There are many times where life can get more than a little confusing and chaotic.  I happen to be going through one of those right now, myself, though, again, it’s primarily due to the flu.  It’s been a very difficult few weeks as I have gone from one illness to another.

Despite that, however, I am still working, and I wanted to take the time to discuss how and why you should write during the chaotic times, those times where you feel a distinct lack of control in your life.

I’ve been writing for many years now, myself.  I started when I was quite young, picking up the habit because I wanted to “be like X person or Y person.”  I saw writers as these amazing people, sitting in front of their keyboards with a cigarette in one hand and a passion for ideas in the other.  Books like Weaveworld by Clive Barker or To The Vanishing Point by Alan Dean Foster really sparked my imagination and led me to some truly fascinating places.

As time passed, and my writing began to find its own voice, I started to realize how much writing made an impact on my life, especially when I was going through horrible times in my life.

You see, writing is much more than just a way to make money (and if you’re in it just for that, good luck to you!) and it is more than just creating worlds (though that is an integral part of it, as well).

Writing is about catharsis, about allowing an outlet for your soul to speak, especially when you have no other means to do so.

As an example, when I was young and foolish, a girl I found myself together with ended up becoming pregnant.  We talked many hours about it all, making plans that after high school we would marry and I would be there to help take care of the little one we created.  We even spoke many times about her fears of it all, with me telling her if she did not want the child, after it was born, I would take it into my own hands and she could walk away from it all, no questions asked.

As time passed, and I grew more excited and happy at the prospects of what was to come, I knew things would work out for the best.  Something that was an accident could be transformed into something amazing.

One day, however, she did not show up for school, and I grew concerned that she had become sick or something.  I made my way home after the long day and tried to call her, to no avail.

I tried to go to her house but no one was there when I arrived.  My worries were growing exponentially.

The next day, she again did not show up for school, and I went straight to her home after school.  She was home and opened the door with a sad look on her face.

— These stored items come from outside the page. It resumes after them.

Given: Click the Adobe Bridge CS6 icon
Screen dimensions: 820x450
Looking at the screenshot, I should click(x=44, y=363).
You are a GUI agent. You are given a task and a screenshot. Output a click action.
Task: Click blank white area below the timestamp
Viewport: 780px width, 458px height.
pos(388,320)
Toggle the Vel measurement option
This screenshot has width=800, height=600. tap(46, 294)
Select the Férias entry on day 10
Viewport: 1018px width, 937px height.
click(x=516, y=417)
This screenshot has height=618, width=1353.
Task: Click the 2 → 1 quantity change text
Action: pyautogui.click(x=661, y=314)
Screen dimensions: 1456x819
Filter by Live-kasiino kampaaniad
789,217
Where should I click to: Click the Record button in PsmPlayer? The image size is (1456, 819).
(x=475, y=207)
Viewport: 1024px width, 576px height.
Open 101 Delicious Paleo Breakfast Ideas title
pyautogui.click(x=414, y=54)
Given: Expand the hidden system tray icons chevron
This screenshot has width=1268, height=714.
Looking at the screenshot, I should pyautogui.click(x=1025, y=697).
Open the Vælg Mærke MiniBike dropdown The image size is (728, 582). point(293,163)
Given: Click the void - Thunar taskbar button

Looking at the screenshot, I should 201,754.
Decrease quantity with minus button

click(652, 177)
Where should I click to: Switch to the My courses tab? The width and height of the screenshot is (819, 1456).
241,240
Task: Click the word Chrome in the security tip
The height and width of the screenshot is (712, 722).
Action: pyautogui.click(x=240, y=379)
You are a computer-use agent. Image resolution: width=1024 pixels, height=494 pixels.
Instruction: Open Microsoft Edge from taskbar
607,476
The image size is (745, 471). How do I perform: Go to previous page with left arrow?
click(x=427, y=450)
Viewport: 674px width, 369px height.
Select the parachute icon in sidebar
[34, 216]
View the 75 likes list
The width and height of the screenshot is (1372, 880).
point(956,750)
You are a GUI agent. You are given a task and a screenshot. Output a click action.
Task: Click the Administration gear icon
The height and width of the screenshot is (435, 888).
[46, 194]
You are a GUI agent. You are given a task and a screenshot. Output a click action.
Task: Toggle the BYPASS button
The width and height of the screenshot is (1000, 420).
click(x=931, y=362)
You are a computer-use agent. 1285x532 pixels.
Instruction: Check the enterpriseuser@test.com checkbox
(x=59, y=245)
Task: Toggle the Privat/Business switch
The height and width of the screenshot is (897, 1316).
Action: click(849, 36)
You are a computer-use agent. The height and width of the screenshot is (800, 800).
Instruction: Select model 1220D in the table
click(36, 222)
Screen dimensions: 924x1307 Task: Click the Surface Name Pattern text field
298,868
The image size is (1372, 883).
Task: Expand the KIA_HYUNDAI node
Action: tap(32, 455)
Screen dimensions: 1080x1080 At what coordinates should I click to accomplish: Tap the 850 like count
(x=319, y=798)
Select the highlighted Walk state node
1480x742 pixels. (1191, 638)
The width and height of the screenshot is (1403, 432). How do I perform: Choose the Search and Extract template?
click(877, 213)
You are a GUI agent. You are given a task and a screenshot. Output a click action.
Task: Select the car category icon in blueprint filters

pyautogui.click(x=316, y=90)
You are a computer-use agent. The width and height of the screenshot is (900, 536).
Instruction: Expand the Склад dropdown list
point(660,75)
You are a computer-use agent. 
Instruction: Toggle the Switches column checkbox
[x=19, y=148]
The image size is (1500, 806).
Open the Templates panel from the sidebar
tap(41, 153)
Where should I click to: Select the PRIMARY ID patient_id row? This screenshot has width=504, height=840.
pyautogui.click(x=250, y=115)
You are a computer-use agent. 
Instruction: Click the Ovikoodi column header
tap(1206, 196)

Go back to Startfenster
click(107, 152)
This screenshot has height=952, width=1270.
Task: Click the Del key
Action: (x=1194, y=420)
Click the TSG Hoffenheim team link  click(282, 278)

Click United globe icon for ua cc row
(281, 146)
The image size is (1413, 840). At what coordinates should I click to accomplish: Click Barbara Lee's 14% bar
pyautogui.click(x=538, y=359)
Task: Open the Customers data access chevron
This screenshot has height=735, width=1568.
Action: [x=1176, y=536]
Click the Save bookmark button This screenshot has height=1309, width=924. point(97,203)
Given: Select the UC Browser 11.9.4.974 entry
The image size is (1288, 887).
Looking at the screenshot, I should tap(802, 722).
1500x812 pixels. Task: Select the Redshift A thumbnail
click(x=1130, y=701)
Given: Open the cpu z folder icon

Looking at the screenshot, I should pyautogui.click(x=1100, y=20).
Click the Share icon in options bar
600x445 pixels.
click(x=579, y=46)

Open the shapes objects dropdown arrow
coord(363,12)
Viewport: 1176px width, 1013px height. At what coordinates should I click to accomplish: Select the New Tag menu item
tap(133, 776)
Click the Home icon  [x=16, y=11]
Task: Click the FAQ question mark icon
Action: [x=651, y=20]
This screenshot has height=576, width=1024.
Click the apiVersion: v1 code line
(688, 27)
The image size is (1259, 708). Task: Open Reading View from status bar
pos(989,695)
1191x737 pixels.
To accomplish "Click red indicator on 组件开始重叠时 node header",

When I asked her what happened, she told me she had gone to a different city from ours and had an abortion.

This devastated me, left me in shambles for a long time.  There have been very few other things over the span of my lifetime that devastated me in the way this singular event did.

It was the spark for a continuation of chaos in my life and I didn’t know if I would ever really recover or be the same again.

Some time after the event, I wrote a story, based on the idea of what happened.  It was a short story, perhaps less than 5000 words, set from the perspective of a child in a womb, first person style, and the feelings and emotions she feels.

In the story, the child dreams, speaks about what she wants to see her life be when she grows up, what she wants to become.

The story does not end well, and is, frankly, a devastating and horrible one.

All that being said, I used a story to try to bring some sort of balance,a reckoning if you will, to the chaos that was happening in my life because of what my girlfriend had done.  I needed some kind of outlet for the emotions, the chaos, which I found myself inundated by.

It was more than just a story, it was cathartic.

That’s what writing can do for you, really.  It’s an outlet for you to get out the events that have happened to you.\

It’s one of the reasons people that have lived very sheltered lives may find it difficult to describe events, emotions, and so on, because they do not have the personal experiences to pull from.

There are times where chaos is a necessity, because out of chaos can come a new order.  Sometimes that kind of change is essential in our lives, to help us go from one point of our own personal stories to another.

Make use of the chaos.  Write through it, pull from it, and write a story you know is real because you’re putting a piece of yourself into it.